• **What this task involves**:
Please reproduce exactly the line that contains "Identify the click" and every line after it through the end of the records below, adding nothing else.
The records Block Start
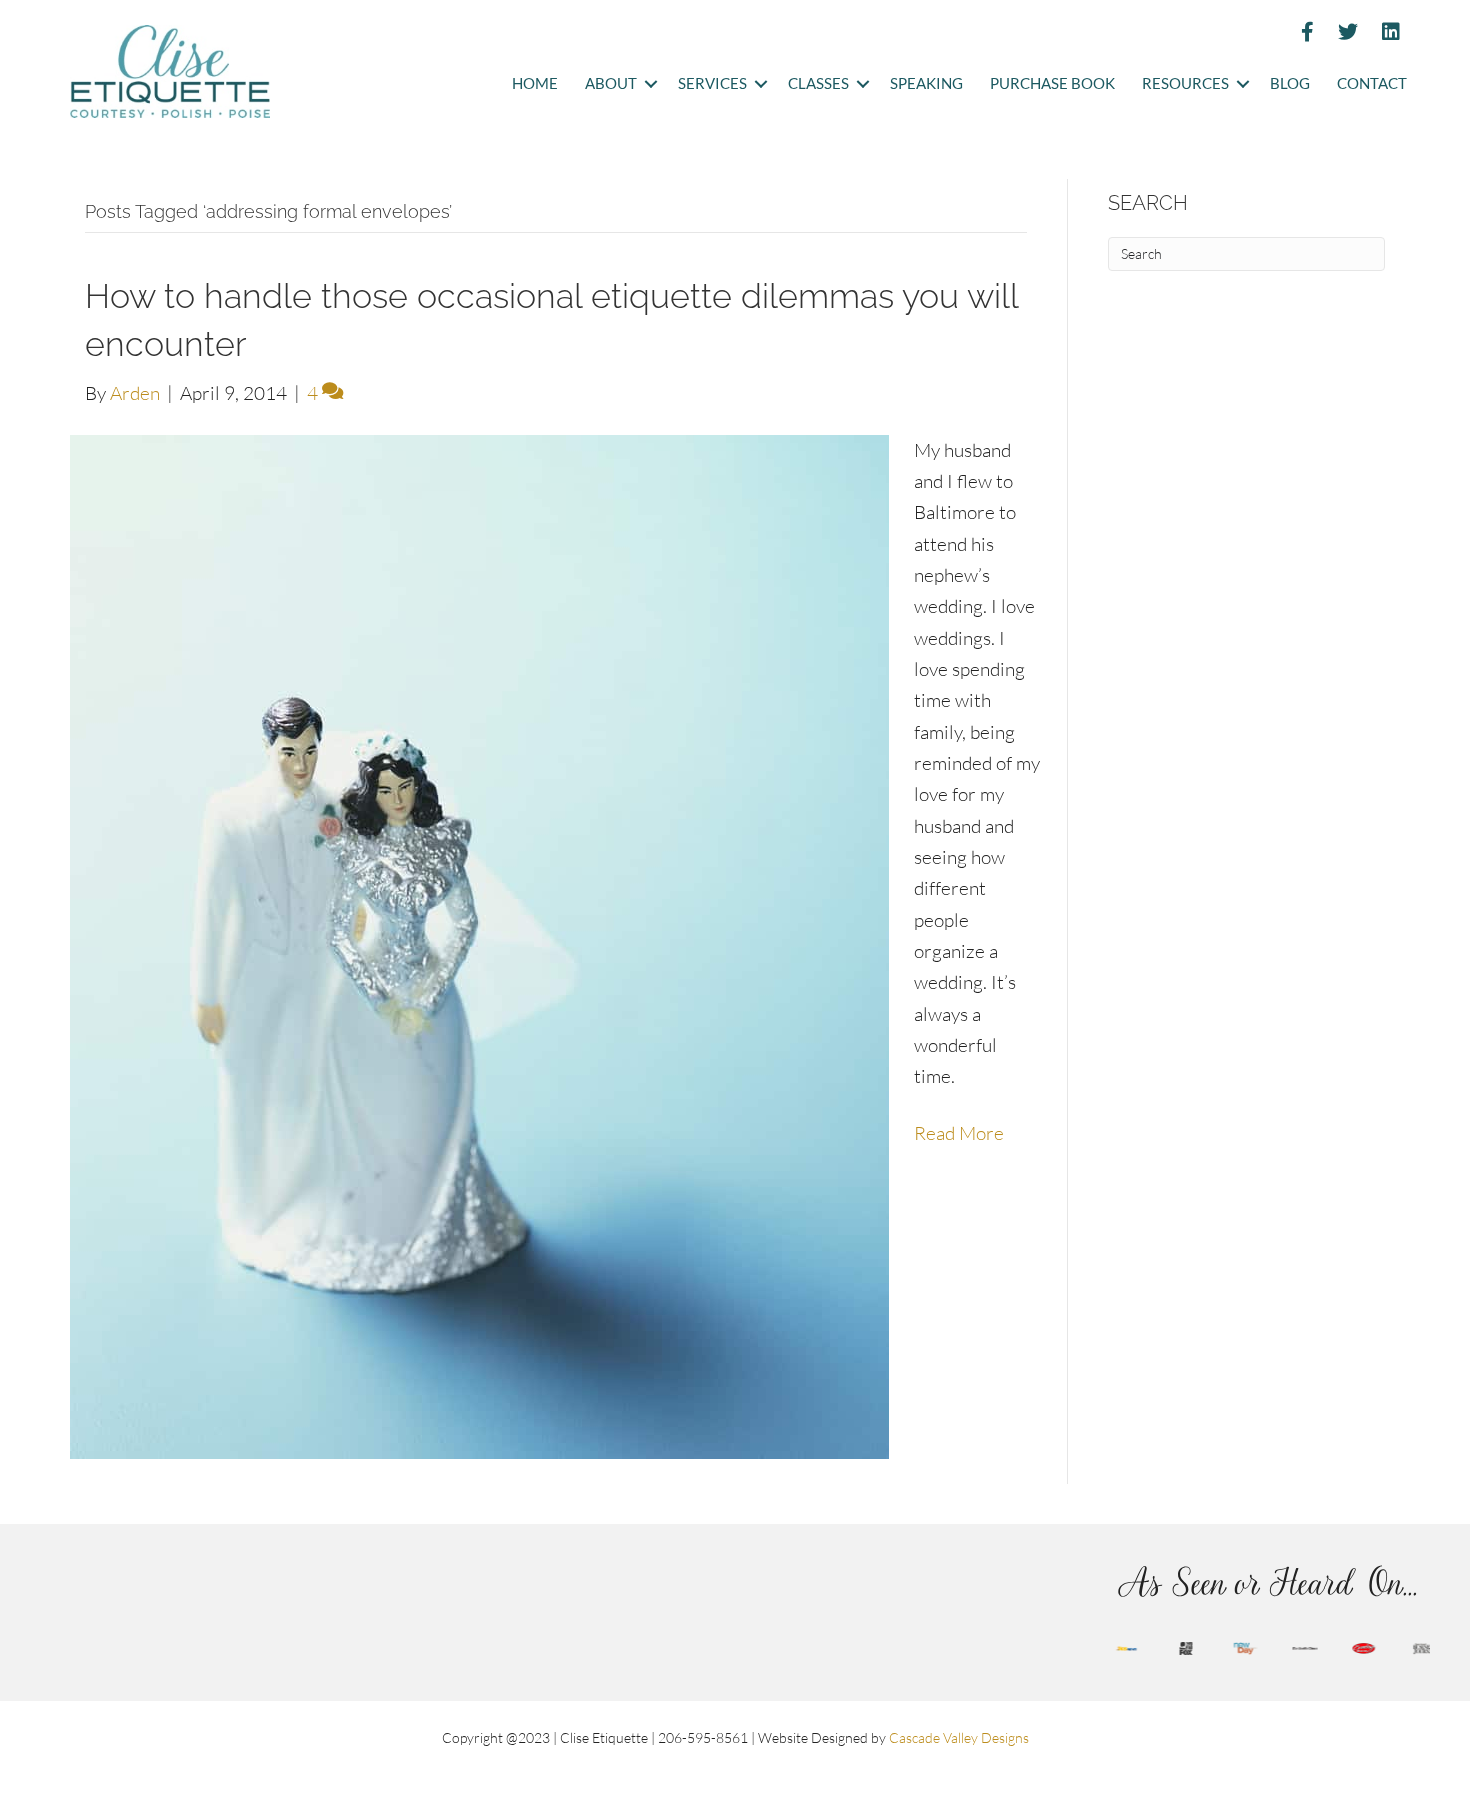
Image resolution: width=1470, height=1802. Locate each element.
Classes (818, 83)
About (611, 83)
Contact (1372, 83)
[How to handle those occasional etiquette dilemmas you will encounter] (479, 944)
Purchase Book (1052, 83)
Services (712, 83)
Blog (1290, 83)
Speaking (926, 83)
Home (535, 83)
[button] (650, 84)
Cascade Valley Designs (959, 1737)
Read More (959, 1133)
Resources (1185, 83)
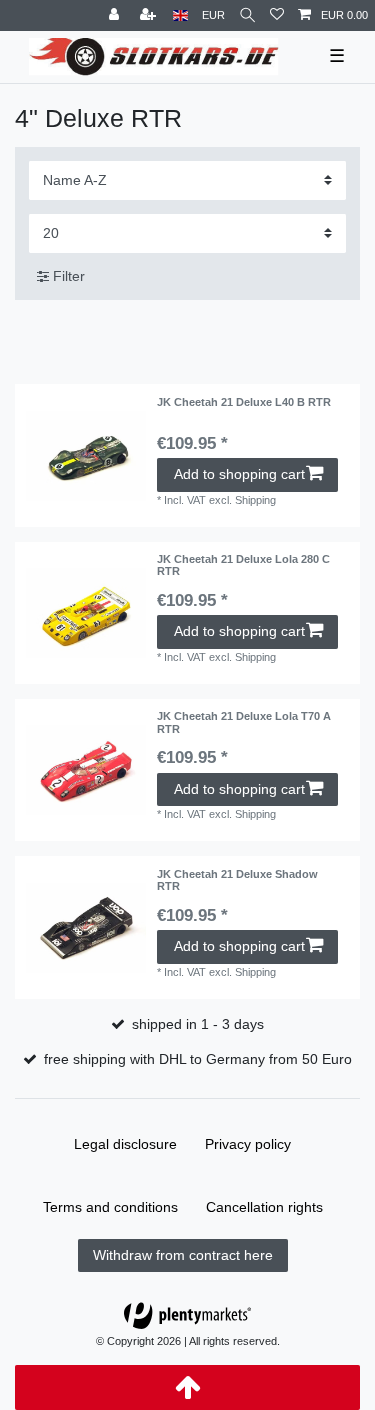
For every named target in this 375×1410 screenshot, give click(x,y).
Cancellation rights (264, 1207)
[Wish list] (277, 15)
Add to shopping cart (239, 474)
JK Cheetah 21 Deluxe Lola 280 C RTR (243, 565)
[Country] (180, 15)
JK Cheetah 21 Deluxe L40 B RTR (244, 402)
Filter (67, 276)
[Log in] (116, 15)
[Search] (247, 15)
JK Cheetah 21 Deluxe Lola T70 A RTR (244, 722)
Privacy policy (248, 1144)
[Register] (150, 15)
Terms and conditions (110, 1207)
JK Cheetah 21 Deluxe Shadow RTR (237, 880)
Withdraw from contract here (183, 1255)
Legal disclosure (125, 1144)
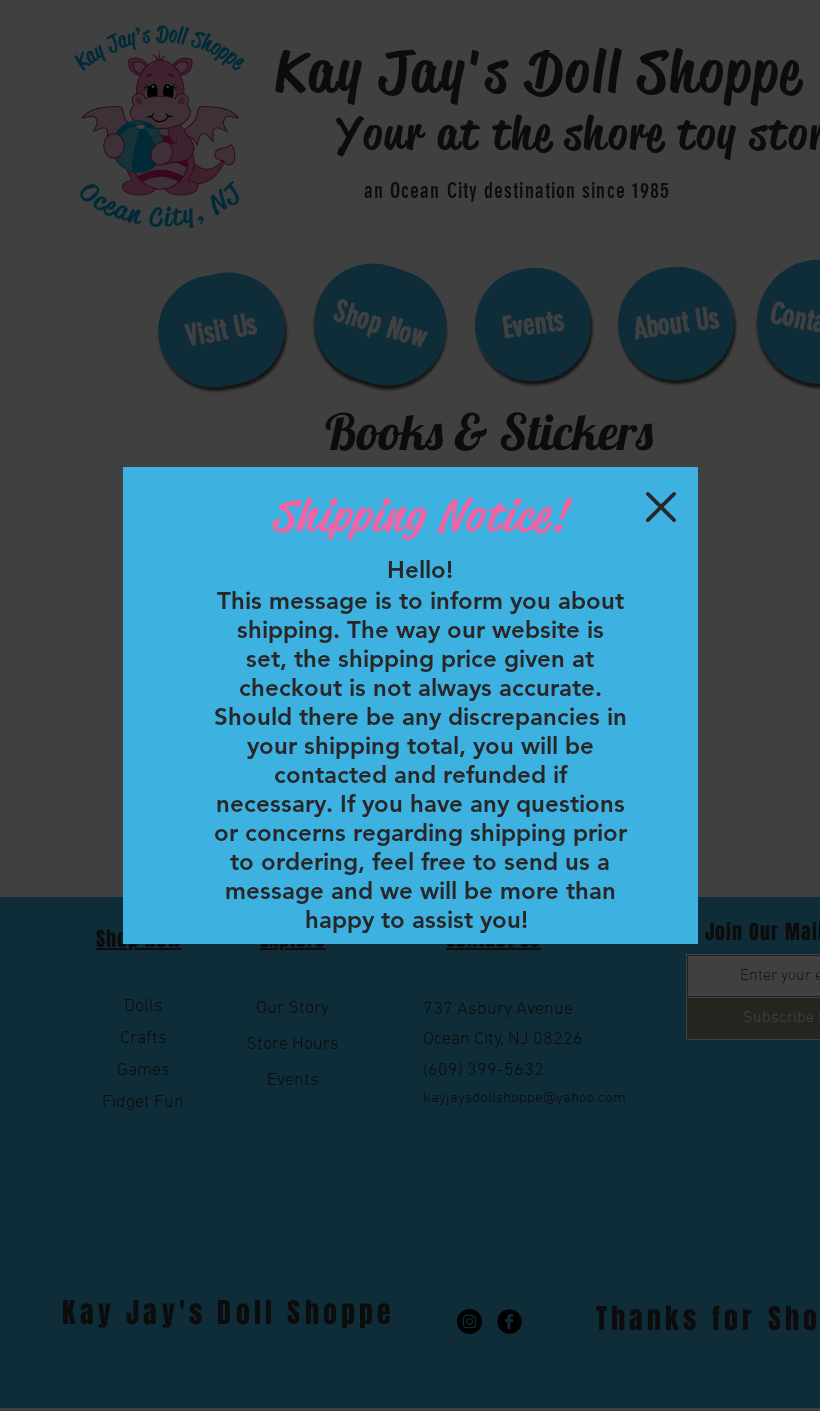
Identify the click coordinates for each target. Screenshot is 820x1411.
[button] (661, 507)
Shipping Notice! (419, 515)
The records Block End
• **Output of the exercise**:
Identify the click coordinates for each target. Screenshot is 820x1411.
[button] (661, 507)
Shipping Notice! (419, 515)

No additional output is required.